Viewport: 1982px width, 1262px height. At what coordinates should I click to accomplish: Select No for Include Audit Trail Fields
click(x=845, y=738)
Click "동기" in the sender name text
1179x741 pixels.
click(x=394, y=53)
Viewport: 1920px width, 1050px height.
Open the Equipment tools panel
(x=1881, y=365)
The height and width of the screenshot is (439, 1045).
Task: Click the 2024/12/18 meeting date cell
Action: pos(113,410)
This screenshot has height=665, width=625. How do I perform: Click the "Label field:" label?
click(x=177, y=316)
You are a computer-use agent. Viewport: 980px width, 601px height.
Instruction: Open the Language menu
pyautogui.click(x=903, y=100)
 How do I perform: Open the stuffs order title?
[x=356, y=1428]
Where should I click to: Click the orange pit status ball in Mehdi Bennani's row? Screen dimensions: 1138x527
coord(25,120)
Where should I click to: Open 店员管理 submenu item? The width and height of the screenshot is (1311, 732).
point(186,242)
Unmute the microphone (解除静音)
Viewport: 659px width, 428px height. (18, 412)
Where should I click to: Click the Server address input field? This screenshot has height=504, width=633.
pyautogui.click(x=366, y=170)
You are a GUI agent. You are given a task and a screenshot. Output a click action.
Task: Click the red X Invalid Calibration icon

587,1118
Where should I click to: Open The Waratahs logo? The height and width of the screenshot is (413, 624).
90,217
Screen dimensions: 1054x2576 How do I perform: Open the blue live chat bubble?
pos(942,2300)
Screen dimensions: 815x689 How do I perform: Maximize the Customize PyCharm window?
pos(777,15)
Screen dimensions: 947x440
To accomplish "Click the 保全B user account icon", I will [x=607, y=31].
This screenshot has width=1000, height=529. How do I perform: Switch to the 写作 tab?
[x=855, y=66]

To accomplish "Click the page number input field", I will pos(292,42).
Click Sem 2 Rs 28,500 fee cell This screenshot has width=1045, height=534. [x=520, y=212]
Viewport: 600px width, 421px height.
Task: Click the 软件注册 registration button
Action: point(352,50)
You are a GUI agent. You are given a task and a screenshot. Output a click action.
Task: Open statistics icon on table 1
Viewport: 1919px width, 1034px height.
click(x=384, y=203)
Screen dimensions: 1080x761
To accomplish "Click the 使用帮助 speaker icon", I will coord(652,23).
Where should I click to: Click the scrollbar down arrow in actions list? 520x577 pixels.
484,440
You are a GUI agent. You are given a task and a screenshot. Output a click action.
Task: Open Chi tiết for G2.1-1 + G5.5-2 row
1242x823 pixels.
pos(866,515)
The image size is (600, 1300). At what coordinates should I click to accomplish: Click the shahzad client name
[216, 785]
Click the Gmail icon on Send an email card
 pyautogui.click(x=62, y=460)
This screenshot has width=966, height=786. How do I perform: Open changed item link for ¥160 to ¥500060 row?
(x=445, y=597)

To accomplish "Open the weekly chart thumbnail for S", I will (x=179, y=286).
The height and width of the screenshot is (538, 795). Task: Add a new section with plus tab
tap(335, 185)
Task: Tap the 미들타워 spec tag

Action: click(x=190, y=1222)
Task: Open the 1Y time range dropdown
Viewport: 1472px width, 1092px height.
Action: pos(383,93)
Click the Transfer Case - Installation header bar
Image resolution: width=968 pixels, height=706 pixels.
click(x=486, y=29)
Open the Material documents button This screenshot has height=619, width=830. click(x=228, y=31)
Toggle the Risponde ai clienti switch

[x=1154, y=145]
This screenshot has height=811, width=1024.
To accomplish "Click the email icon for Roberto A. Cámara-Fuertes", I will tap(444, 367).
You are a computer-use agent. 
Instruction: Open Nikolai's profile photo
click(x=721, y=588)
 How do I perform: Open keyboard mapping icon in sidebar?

•••

• [Instructions to follow]:
Which lines in the data above hold the string "will"? Show each one.

• [Answer box]:
To accomplish "Click the 保全B user account icon", I will [x=607, y=31].
To accomplish "Click the page number input field", I will pos(292,42).
To accomplish "Click the 使用帮助 speaker icon", I will coord(652,23).
To accomplish "Open the weekly chart thumbnail for S", I will (x=179, y=286).
To accomplish "Click the email icon for Roberto A. Cámara-Fuertes", I will tap(444, 367).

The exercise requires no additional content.